Tuesday 14 August 2012

The reasons Why Korean has so many words 3: Social Reasons

Last time I discussed how many, many Korean words come from other cultures. However, many many Korean words are also a product of Korean culture and social history too.

Much like India, Korea had a caste system. As a cultural-Brit, I always assumed a caste-system was much like a class-system. Basically, top, middle bottom. What a European way of thinking! Caste-systems are far more complicated than this. You have upper and lower and middle castes, but each caste is more of a represtantion of your specific role in society, not a designation of wealth.
Your job or rather your father's job decided your caste. Basically manual labourers were in the bottom layers of society, but each different job was considered higher or lower than the next. People never intermarried even at those levels. It wasn't just princesses and paupers who couldn't see each other. It was carpenters and masons who couldn't get married. These strict, clear distinctions created a very distinctly layered society.

This solid layering created a society where the only caste mixing took place when trading or doing business. Each caste would have spoken their own language to same-caste-members. There wasn't just "one Korean". But, there wasn't simply a "common language" either. When communicating with higher or lower caste members, people used language specifically designed to talk up or down to people. Just look at all the different speech levels in use today.

So historically, the Korean language had many different branches spoken by many different people.
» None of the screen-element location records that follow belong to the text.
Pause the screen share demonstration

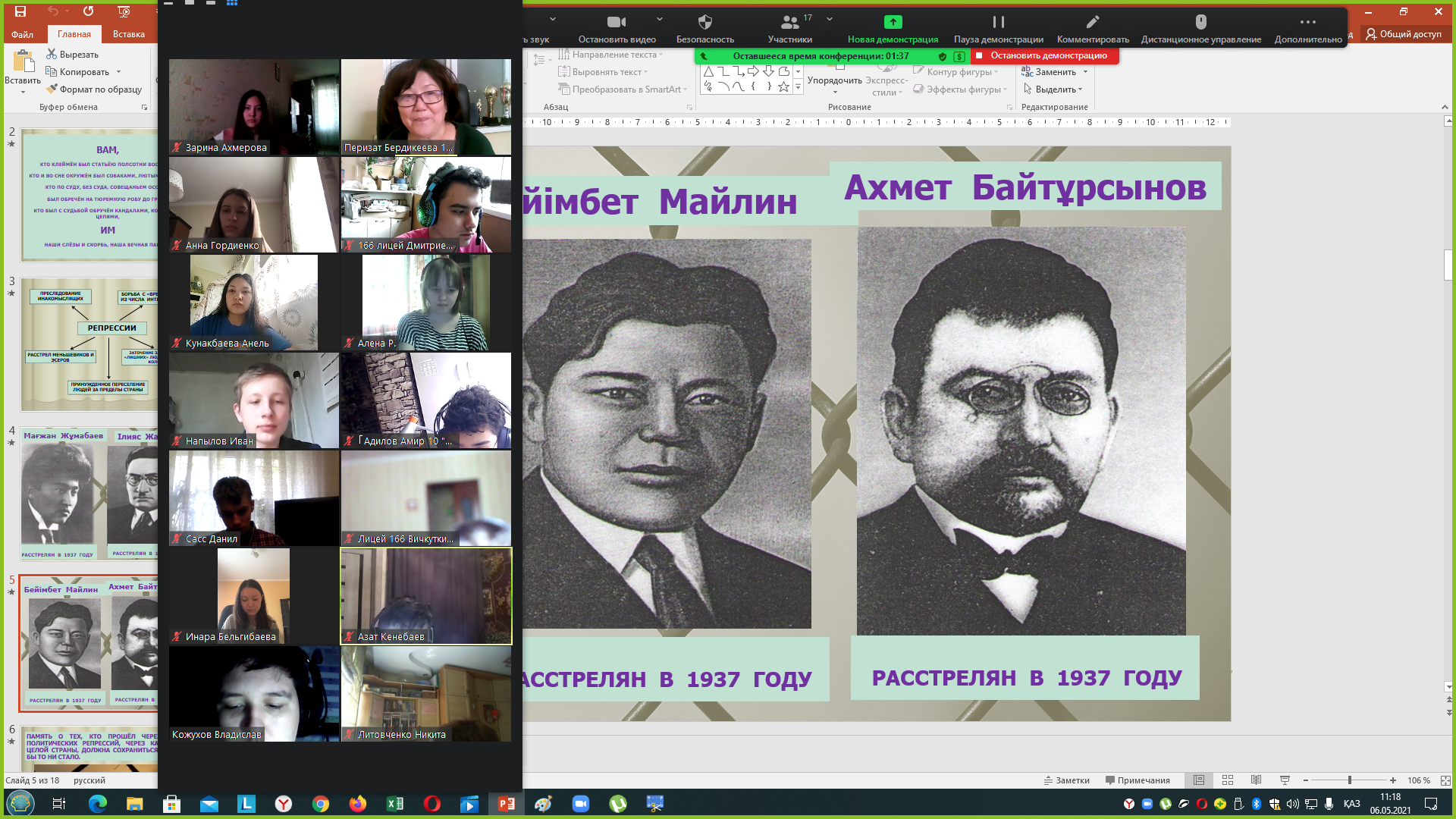coord(998,23)
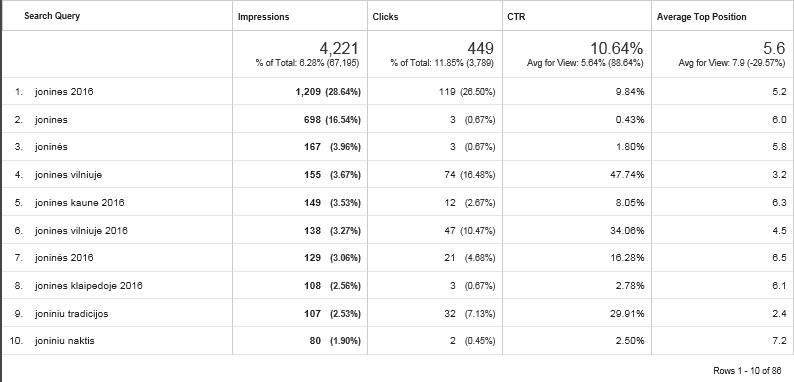Click 'jonines vilniuje' query

(68, 175)

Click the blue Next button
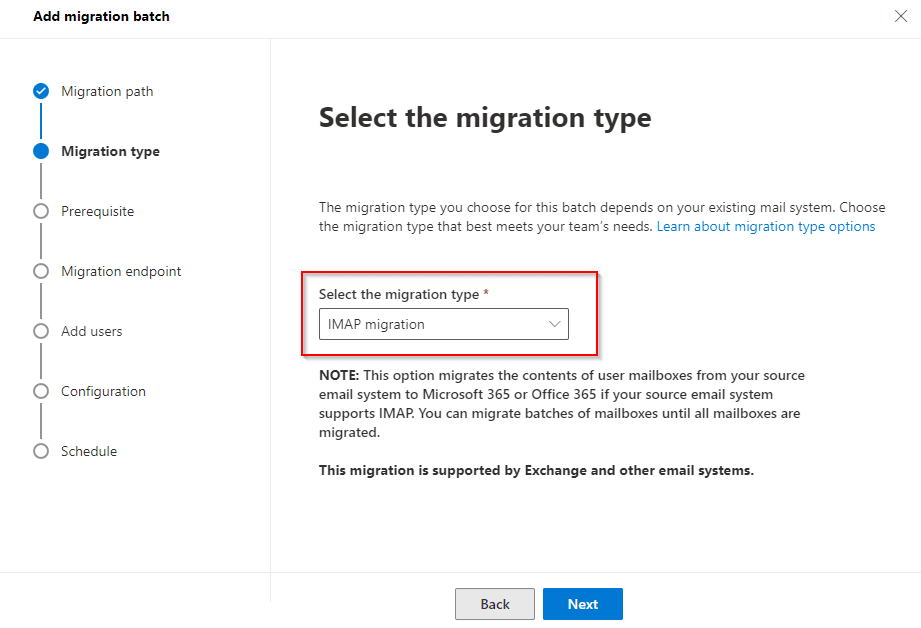[x=582, y=604]
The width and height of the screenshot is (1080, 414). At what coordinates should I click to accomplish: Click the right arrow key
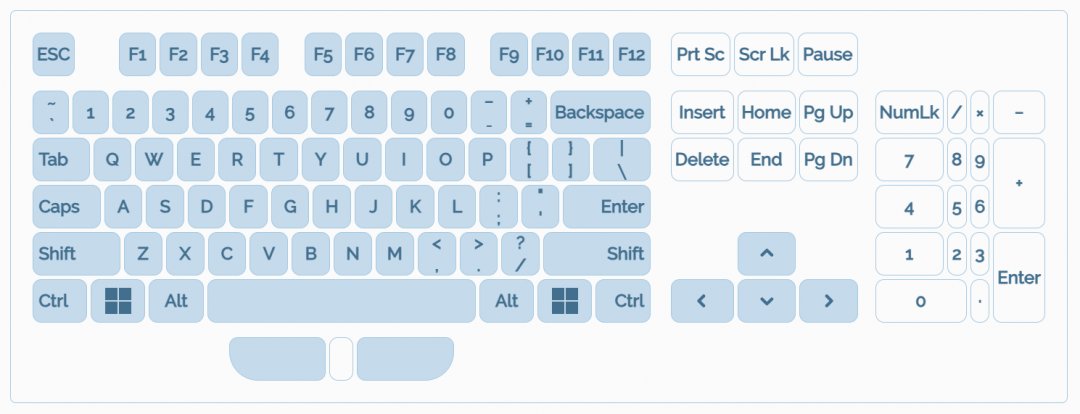[x=829, y=301]
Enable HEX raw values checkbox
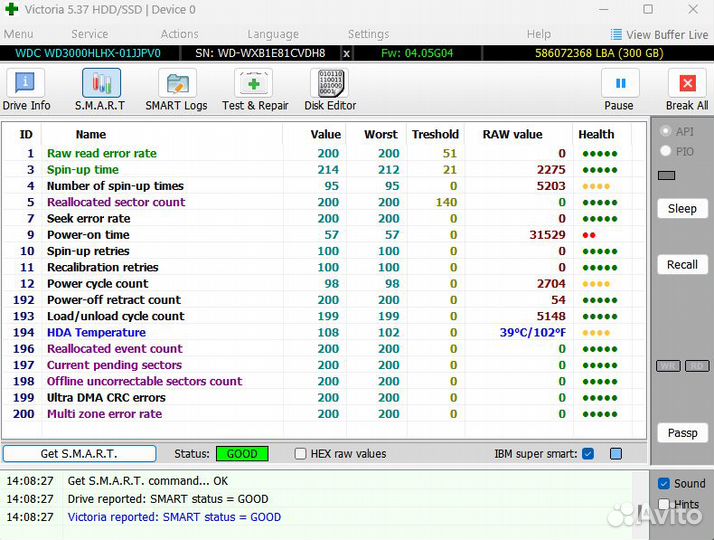The image size is (714, 540). point(301,454)
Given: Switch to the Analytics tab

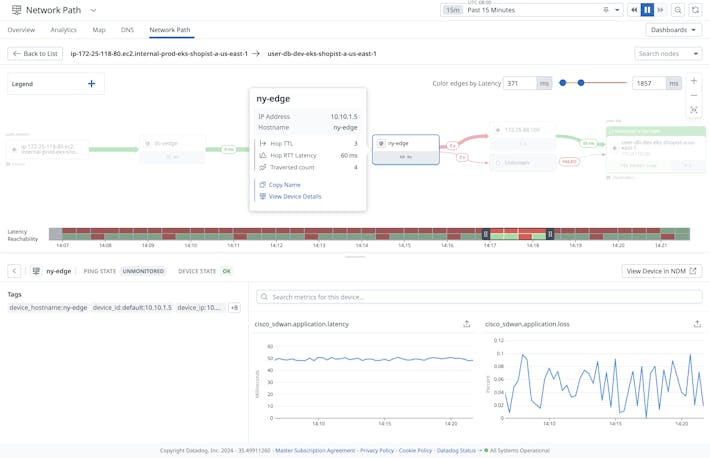Looking at the screenshot, I should tap(63, 30).
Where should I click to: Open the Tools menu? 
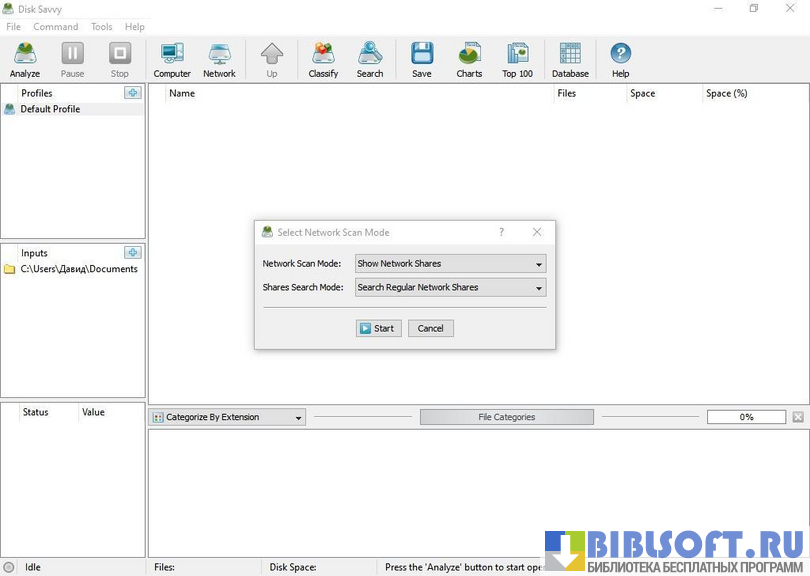[x=102, y=27]
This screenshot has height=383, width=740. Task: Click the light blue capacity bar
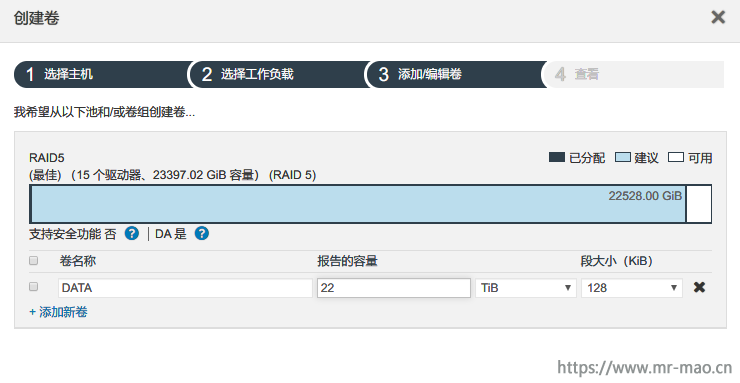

When Korea became a democracy in the 1990s, the caste-layers were blended into one new society. As social barriers broke down, suddenly, all the language and words which were only used by one caste became part of a much larger language which is modern Korean today, growing and multiplying the number of words.

Footnote 1: I am talking about official Korean here, the Korean which is taught to foreigners. There are still many different kinds of Korean.

Footnote 2: Just because the caste system was abolished by no means does this mean the wealth was redistrubted. Generally 양반yang-ban / the top or warrior and scholar caste still have all the money, they just don't wear the hats any more!